While she stayed at the palace, Mandarava was successful in defeating a heretical teacher who was an emanation of a demon in debate, as well as leading three hundred women to the dharma. She was set on becoming ordained and continued to behave as such. Even at the death of her brother, when her parents were crying in anguish, Mandarava consoled them by speaking of the impermanence of the world. Her elegance was spread throughout the neighboring countries, and many kings went to Zahor to convince the king to marry Mandarava into their family. Because Mandarava would not be content as a laywoman, and because a choice would likely cause war, the king allowed Mandarava to be ordained and told the other countries that she could not marry.
Finally having her father’s permission, Mandarava took the vows of ordination with an abbot bodhisattva and was training in the Sutra Vehicle.
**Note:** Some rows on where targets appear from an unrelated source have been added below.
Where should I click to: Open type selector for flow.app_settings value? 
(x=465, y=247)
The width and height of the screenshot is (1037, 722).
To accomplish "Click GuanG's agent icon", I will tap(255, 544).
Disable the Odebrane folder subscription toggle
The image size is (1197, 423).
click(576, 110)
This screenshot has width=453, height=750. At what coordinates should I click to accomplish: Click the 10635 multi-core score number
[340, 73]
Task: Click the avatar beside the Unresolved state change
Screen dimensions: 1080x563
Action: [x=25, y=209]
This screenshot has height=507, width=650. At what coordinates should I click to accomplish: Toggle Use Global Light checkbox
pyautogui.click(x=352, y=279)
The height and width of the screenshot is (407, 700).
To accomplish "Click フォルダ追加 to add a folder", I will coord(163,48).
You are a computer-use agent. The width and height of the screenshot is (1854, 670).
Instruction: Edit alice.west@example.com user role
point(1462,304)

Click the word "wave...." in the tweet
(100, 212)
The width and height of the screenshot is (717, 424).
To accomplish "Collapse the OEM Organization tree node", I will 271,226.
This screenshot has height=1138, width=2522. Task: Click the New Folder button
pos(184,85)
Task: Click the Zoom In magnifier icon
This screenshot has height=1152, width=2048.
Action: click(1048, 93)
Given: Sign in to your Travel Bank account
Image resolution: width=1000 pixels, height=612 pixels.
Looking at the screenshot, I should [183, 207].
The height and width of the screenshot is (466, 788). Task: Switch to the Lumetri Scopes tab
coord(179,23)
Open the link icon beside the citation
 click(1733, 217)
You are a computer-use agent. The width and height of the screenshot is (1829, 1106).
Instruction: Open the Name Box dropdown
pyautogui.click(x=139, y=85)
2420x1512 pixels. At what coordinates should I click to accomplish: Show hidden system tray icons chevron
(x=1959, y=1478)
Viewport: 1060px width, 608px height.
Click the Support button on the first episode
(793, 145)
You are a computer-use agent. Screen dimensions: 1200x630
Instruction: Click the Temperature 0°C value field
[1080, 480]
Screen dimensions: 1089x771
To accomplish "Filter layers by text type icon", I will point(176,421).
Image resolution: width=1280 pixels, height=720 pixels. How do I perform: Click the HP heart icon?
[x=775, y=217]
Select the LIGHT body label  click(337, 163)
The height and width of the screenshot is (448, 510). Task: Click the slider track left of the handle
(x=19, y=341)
Her father had a palace constructed where Mandarava and her servants who had also been ordained can study. One night, Mandarava had a dream that she would meet an emanation of Avalokiteshvara on top of the grassy hill nearby. The following morning, she went with her servants and found Vajra Guru Padmasambhava. Under his guidance, Mandarava and her servants received the principal teachings on the path of secret mantra.
Upon false rumors being spread, the king found out about the presence of a man in Mandarava’s palace, and feared the response of other countries. He investigated the matter, and despite the warnings, imprisoned both Mandarava and Padmasambhava out of anger. Padmasambhava then demonstrated his powers and proved to the country that he was an emanation of Avalokiteshvara. The king regretted his actions and freed both him and Mandarava. Padmasambhava then turned the dharma wheel for the country of Zahor.
It was time for Padmasambhava to depart east to Maratika to achieve immortality. He told Mandarava her miraculous qualities and was escorted out by dakinis. It is at this point that Mandarava detached herself from Samsara, and began traveling east to reunite with Padmasambhava. The journey was arduous, and she began losing faith and cried out to Padmasambhava. He appeared and told her that the terrifying and unfamiliar land she currently was in is the best way to walk the path of the dharma. The two went together to Maratika and after three months of training were successful in accomplishing longevity. Padmasambhava became known as the Immortal Padmasambhava and Mandarava became known as the dakini pure awareness holder of immortality Dunment Karmo. The two continued their journey, performing miracles and reforming people who were committing karmic crimes, turning the dharma wheel for many countries. After perfecting the benefit of beings, she rose as the primordial Wisdom Dakini.